This will be short: my brain still isn’t working at top capacity, and I don’t want to look back at my blog posts at some future date and be embarrassed by an entry with an abundance of typos and scattered thoughts. At the same time, I feel it’s important to provide an update since lots has been going on.
To start with, last Tuesday, I had an eighteen-minute seizure in a TTC station. My seizures normally last a minute and a half, two minutes or so tops. My husband thus called 911 (luckily, there was cell signal where this abnormally long seizure occurred). From the emergency room, I was admitted to the ICU.
Over the next while, things escalated. I don’t remember all that happened, as is the nature of a brain affected by seizures and thought-altering meds; I do know that I had an hour-and-a-half-long seizure a few days in and that it got to the point that a medically induced coma was considered.
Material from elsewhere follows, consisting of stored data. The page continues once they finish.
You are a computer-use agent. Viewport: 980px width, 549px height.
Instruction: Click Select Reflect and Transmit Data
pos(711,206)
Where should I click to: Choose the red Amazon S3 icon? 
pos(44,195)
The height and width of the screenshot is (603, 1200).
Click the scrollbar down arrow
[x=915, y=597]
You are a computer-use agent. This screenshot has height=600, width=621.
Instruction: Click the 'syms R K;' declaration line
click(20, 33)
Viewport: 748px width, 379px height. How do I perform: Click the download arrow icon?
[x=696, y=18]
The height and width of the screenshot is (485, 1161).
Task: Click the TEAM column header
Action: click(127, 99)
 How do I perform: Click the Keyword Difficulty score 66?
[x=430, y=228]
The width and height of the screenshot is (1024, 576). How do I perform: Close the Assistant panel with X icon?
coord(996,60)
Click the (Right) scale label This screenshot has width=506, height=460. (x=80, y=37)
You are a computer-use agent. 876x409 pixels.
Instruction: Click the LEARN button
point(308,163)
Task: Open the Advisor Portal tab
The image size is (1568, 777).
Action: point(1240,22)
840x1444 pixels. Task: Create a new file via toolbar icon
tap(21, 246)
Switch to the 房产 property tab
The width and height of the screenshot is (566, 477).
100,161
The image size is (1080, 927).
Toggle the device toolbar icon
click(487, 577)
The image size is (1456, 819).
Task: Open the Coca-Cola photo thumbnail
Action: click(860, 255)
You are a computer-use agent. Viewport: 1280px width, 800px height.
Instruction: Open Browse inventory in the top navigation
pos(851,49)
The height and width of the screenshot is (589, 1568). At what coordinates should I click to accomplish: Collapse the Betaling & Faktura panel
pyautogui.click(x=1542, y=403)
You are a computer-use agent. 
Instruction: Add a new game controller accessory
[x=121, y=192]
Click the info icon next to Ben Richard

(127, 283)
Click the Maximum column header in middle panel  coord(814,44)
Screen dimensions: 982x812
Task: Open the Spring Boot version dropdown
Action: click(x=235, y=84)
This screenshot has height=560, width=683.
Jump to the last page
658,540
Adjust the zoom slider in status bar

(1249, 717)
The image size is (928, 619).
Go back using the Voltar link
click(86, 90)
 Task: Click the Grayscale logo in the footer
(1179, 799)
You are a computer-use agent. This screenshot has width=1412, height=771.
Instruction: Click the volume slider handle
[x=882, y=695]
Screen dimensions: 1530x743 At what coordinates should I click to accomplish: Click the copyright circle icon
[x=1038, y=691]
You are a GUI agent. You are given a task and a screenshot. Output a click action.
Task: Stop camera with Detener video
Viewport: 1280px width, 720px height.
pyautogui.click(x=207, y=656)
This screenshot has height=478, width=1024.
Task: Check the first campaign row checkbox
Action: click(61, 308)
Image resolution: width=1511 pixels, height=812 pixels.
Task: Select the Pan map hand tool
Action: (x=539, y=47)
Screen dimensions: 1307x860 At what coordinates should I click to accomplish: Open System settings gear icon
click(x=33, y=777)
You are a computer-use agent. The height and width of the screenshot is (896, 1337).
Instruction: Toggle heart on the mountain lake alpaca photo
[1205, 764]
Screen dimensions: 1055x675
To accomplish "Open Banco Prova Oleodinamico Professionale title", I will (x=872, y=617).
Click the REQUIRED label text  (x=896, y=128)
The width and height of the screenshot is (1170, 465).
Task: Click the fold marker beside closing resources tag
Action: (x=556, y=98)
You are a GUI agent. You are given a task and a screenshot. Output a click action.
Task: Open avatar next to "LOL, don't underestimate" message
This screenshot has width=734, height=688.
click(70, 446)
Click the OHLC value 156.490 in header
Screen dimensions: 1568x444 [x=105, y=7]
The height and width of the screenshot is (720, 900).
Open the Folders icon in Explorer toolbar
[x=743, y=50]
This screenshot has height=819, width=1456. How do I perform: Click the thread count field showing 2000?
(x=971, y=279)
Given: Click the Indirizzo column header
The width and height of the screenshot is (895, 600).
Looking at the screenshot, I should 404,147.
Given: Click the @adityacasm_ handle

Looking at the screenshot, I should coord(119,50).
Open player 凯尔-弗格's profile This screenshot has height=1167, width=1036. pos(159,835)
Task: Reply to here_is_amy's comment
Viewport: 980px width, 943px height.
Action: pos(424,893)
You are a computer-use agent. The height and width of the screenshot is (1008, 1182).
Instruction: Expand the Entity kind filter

I was stabilized, however, with large doses of Ativan and Dilantin and another drug whose name escapes me. In the meantime, my mother flew across the country to be with me. I have scattered recollections of my time in the ICU, during which I was heavily medicated to help stop my seizures. I was transferred to a step-down unit and then to the EMU after four or so days. I’m still there, being monitored and having my medications adjusted.
This has been one of the most intense experiences of my life. I’m still processing what’s happened and what continues to happen. The unpredictability of my brain is startling; that it would betray me in such a dramatic manner is alarming. How can I continue to live normally knowing that my neurons are capable of performing such an act? I owe it to myself, though, to try.